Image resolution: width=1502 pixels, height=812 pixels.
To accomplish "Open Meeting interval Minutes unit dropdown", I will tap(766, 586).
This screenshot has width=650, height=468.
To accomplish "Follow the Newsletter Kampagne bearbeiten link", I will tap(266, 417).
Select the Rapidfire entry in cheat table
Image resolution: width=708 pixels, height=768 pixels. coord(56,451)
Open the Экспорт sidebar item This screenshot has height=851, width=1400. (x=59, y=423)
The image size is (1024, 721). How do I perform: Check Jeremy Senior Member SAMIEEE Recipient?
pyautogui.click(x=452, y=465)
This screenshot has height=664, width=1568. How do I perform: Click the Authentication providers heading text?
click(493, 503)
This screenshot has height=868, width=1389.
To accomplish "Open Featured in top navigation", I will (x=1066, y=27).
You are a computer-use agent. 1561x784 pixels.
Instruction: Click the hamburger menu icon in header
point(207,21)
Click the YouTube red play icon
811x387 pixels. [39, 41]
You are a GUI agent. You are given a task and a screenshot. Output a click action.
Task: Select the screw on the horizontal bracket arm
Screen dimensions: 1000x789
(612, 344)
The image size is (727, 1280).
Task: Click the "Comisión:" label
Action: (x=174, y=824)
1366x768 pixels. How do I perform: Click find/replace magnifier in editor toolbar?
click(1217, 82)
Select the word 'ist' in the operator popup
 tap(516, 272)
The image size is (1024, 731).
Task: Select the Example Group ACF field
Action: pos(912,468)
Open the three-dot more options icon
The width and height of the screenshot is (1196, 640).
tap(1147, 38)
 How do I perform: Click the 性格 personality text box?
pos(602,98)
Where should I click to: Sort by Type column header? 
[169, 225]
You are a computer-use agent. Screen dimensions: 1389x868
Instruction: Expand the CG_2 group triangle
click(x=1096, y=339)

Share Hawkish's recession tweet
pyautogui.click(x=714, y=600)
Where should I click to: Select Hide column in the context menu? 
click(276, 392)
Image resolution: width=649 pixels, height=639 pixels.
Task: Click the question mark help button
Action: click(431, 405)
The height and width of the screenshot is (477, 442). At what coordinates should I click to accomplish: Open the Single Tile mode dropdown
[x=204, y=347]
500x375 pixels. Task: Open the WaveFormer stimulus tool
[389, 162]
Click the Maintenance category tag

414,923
▬▬▬▬▬▬▬▬▬▬
* **TASK DIRECTIONS**
Would you return all of the data exactly as it stands above?

* **PROBLEM SOLUTION**
Image resolution: width=1502 pixels, height=812 pixels.
To accomplish "Open Meeting interval Minutes unit dropdown", I will tap(766, 586).
This screenshot has width=650, height=468.
To accomplish "Follow the Newsletter Kampagne bearbeiten link", I will tap(266, 417).
Select the Rapidfire entry in cheat table
Image resolution: width=708 pixels, height=768 pixels. coord(56,451)
Open the Экспорт sidebar item This screenshot has height=851, width=1400. (x=59, y=423)
The image size is (1024, 721). How do I perform: Check Jeremy Senior Member SAMIEEE Recipient?
pyautogui.click(x=452, y=465)
This screenshot has height=664, width=1568. How do I perform: Click the Authentication providers heading text?
click(493, 503)
This screenshot has height=868, width=1389.
To accomplish "Open Featured in top navigation", I will (x=1066, y=27).
You are a computer-use agent. 1561x784 pixels.
Instruction: Click the hamburger menu icon in header
point(207,21)
Click the YouTube red play icon
811x387 pixels. [39, 41]
You are a GUI agent. You are given a task and a screenshot. Output a click action.
Task: Select the screw on the horizontal bracket arm
Screen dimensions: 1000x789
(612, 344)
The image size is (727, 1280).
Task: Click the "Comisión:" label
Action: (x=174, y=824)
1366x768 pixels. How do I perform: Click find/replace magnifier in editor toolbar?
click(1217, 82)
Select the word 'ist' in the operator popup
 tap(516, 272)
The image size is (1024, 731).
Task: Select the Example Group ACF field
Action: pos(912,468)
Open the three-dot more options icon
The width and height of the screenshot is (1196, 640).
tap(1147, 38)
 How do I perform: Click the 性格 personality text box?
pos(602,98)
Where should I click to: Sort by Type column header? 
[169, 225]
You are a computer-use agent. Screen dimensions: 1389x868
Instruction: Expand the CG_2 group triangle
click(x=1096, y=339)

Share Hawkish's recession tweet
pyautogui.click(x=714, y=600)
Where should I click to: Select Hide column in the context menu? 
click(276, 392)
Image resolution: width=649 pixels, height=639 pixels.
Task: Click the question mark help button
Action: click(431, 405)
The height and width of the screenshot is (477, 442). At what coordinates should I click to accomplish: Open the Single Tile mode dropdown
[x=204, y=347]
500x375 pixels. Task: Open the WaveFormer stimulus tool
[389, 162]
Click the Maintenance category tag

414,923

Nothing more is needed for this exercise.